■ SUPPLIED RECORDS ■
◆ ◆ ◆ ◆ ◆

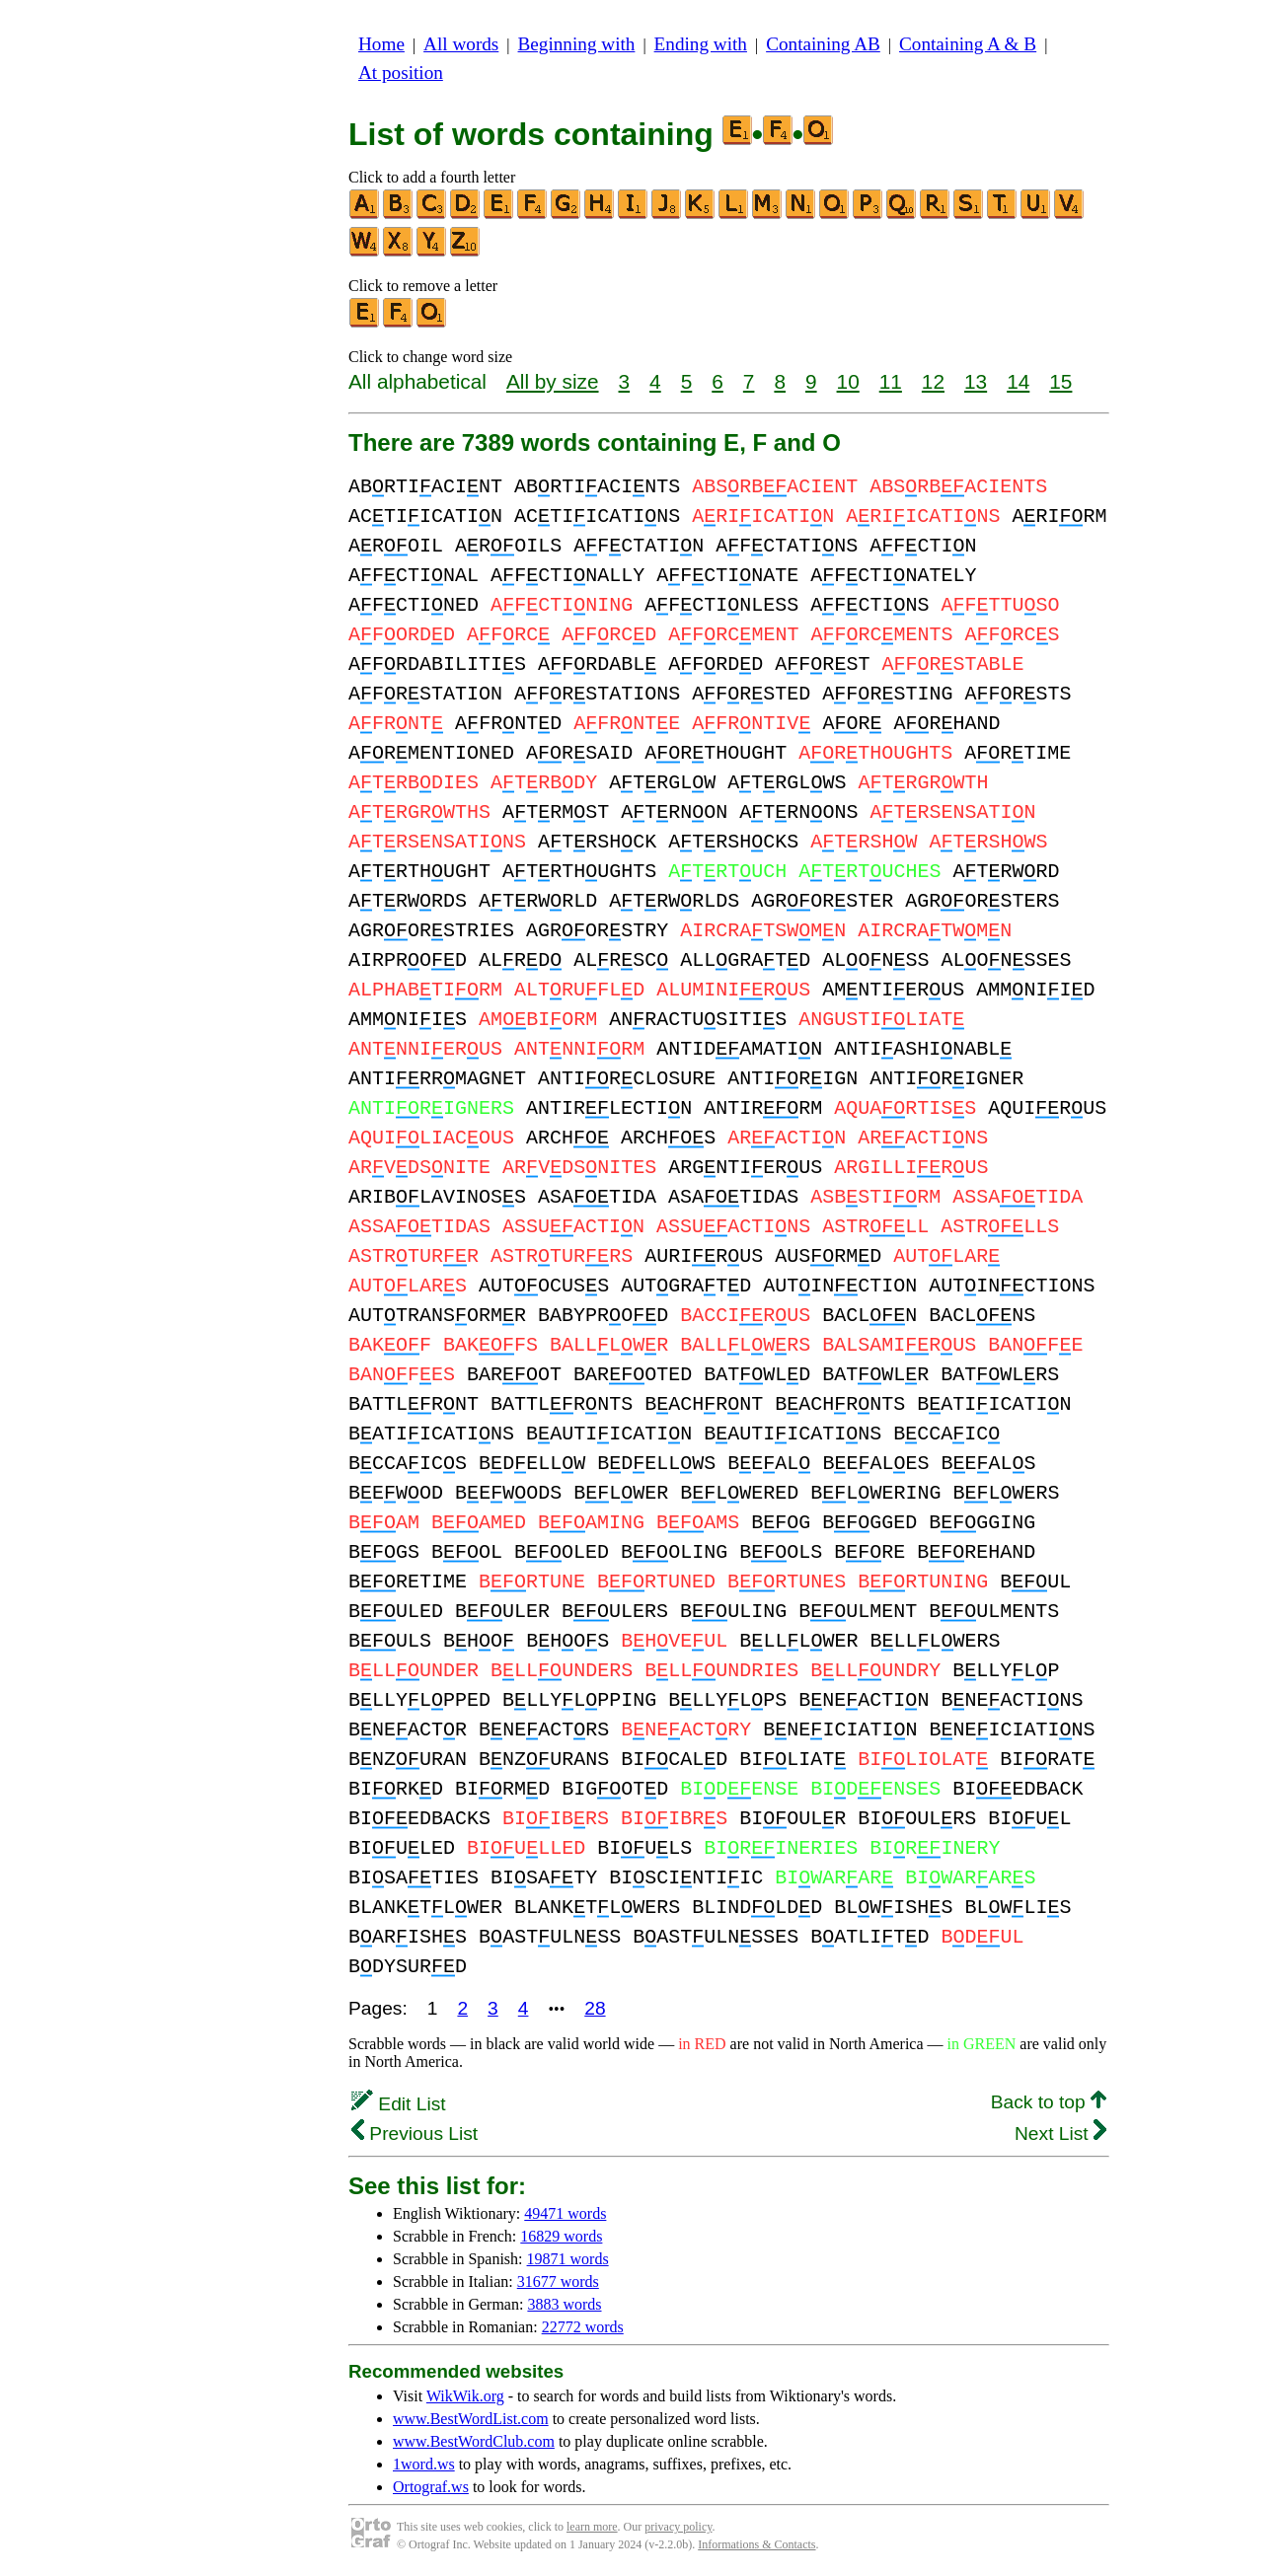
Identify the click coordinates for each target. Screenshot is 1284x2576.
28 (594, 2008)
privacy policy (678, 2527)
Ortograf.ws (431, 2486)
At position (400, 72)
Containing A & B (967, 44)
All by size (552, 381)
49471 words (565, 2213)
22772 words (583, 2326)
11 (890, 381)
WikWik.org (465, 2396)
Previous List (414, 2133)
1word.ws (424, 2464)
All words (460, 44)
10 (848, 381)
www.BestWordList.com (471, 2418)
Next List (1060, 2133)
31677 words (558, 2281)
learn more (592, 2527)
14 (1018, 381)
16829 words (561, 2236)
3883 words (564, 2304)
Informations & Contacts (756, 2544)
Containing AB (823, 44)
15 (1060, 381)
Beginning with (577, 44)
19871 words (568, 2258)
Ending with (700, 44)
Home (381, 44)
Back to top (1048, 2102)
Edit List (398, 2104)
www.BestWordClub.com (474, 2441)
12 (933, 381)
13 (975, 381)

◆ ◆ ◆ ◆ ◆

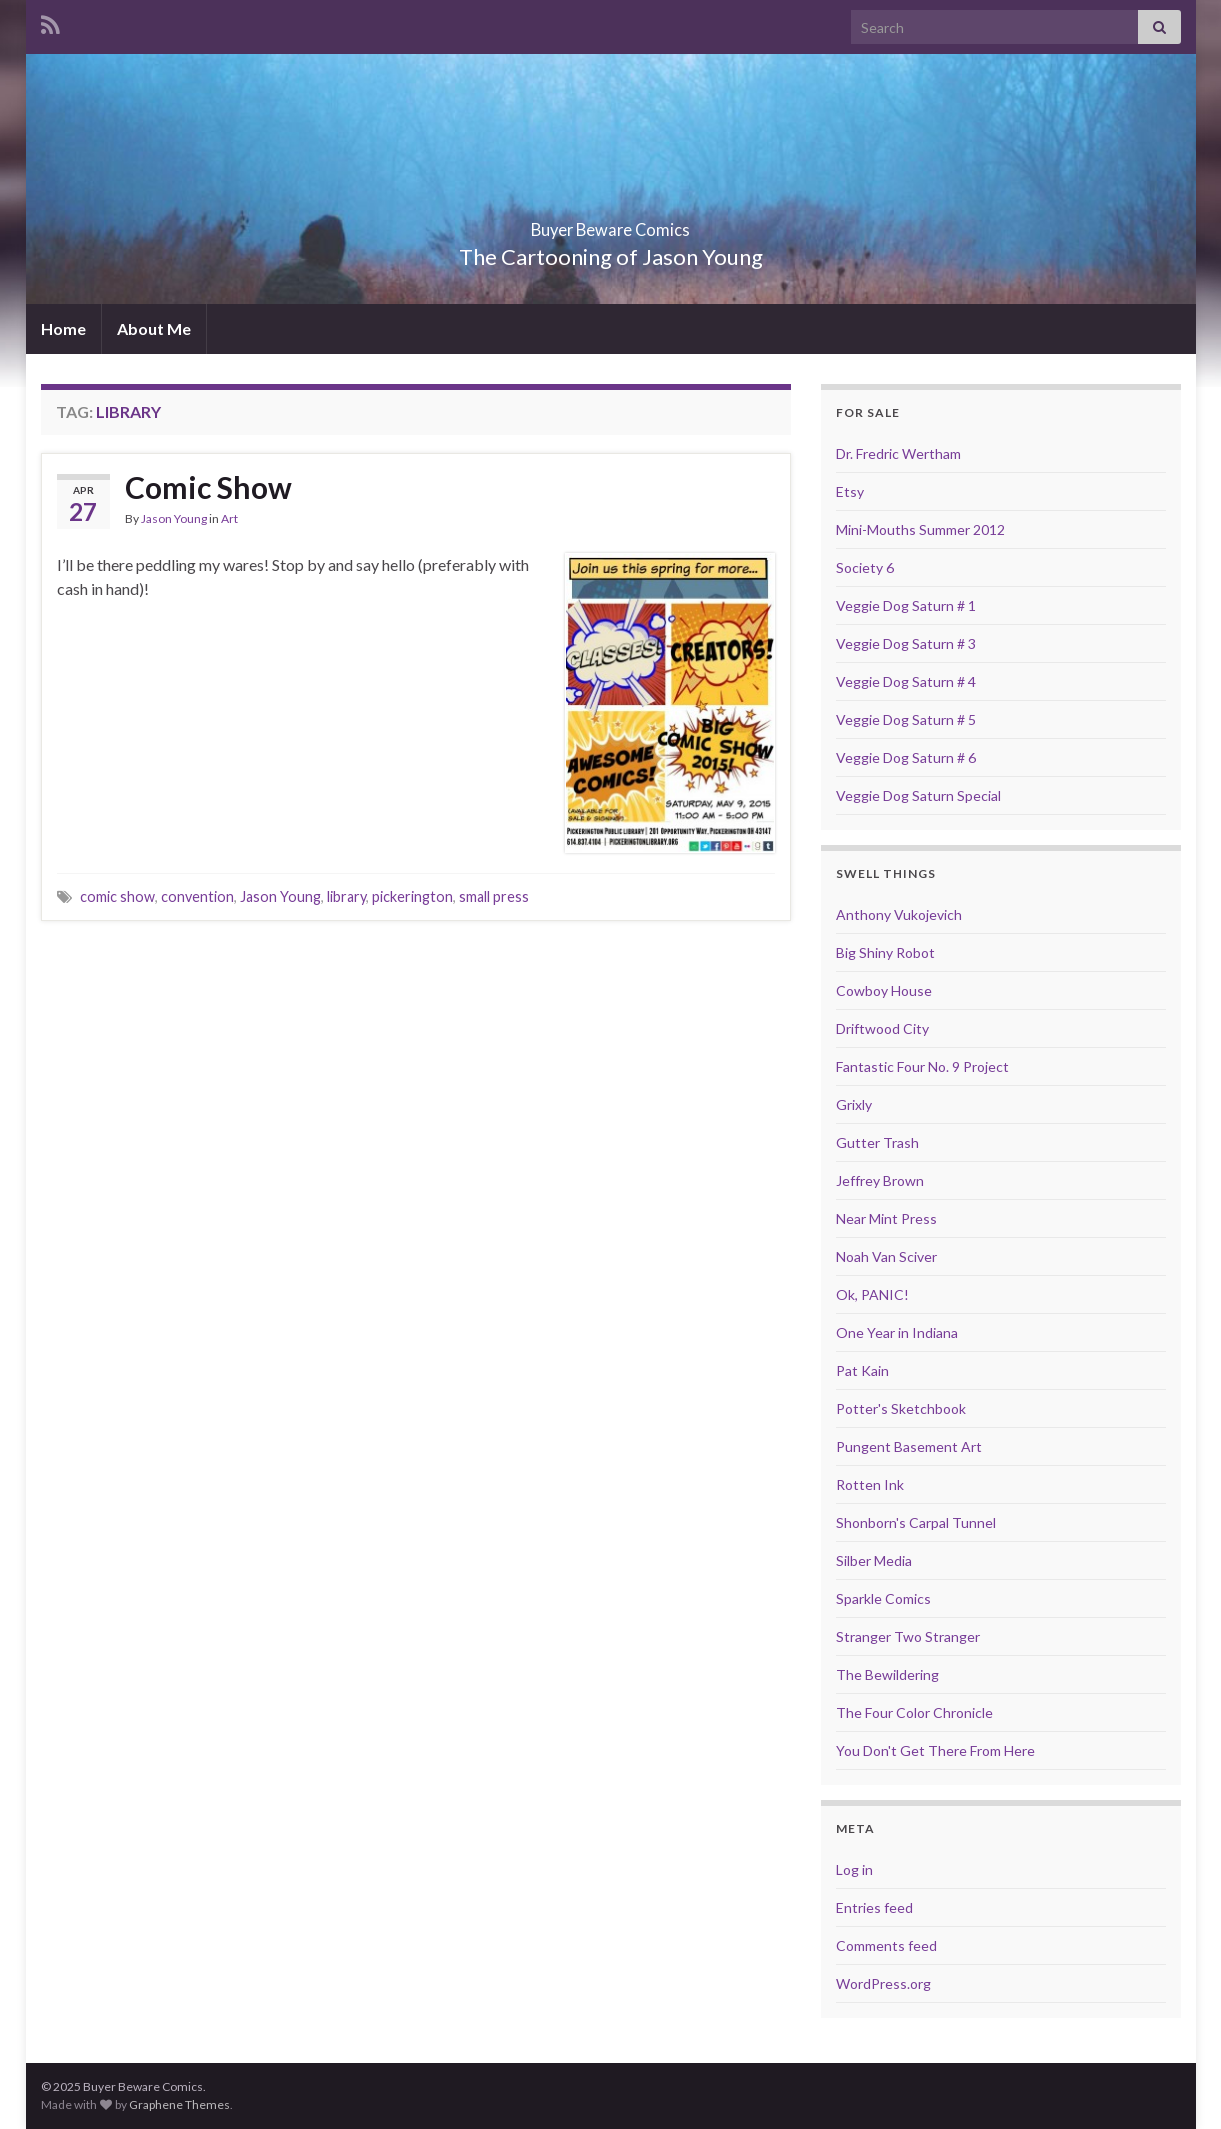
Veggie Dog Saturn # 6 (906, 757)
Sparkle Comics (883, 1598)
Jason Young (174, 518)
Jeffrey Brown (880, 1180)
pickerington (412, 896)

◆ ◆ ◆ ◆ ◆

■ EXERCISE GOAL ■
Echo the material word for word, beginning at the line containing "At position (400, 72)" and continuing through the line containing "12 (933, 381)", with both of those lines included.

■ TASK SOLUTION ■
At position (400, 72)
Containing A & B (967, 44)
All by size (552, 381)
49471 words (565, 2213)
22772 words (583, 2326)
11 (890, 381)
WikWik.org (465, 2396)
Previous List (414, 2133)
1word.ws (424, 2464)
All words (460, 44)
10 (848, 381)
www.BestWordList.com (471, 2418)
Next List (1060, 2133)
31677 words (558, 2281)
learn more (592, 2527)
14 (1018, 381)
16829 words (561, 2236)
3883 words (564, 2304)
Informations & Contacts (756, 2544)
Containing AB (823, 44)
15 (1060, 381)
Beginning with (577, 44)
19871 words (568, 2258)
Ending with (700, 44)
Home (381, 44)
Back to top (1048, 2102)
Edit List (398, 2104)
www.BestWordClub.com (474, 2441)
12 (933, 381)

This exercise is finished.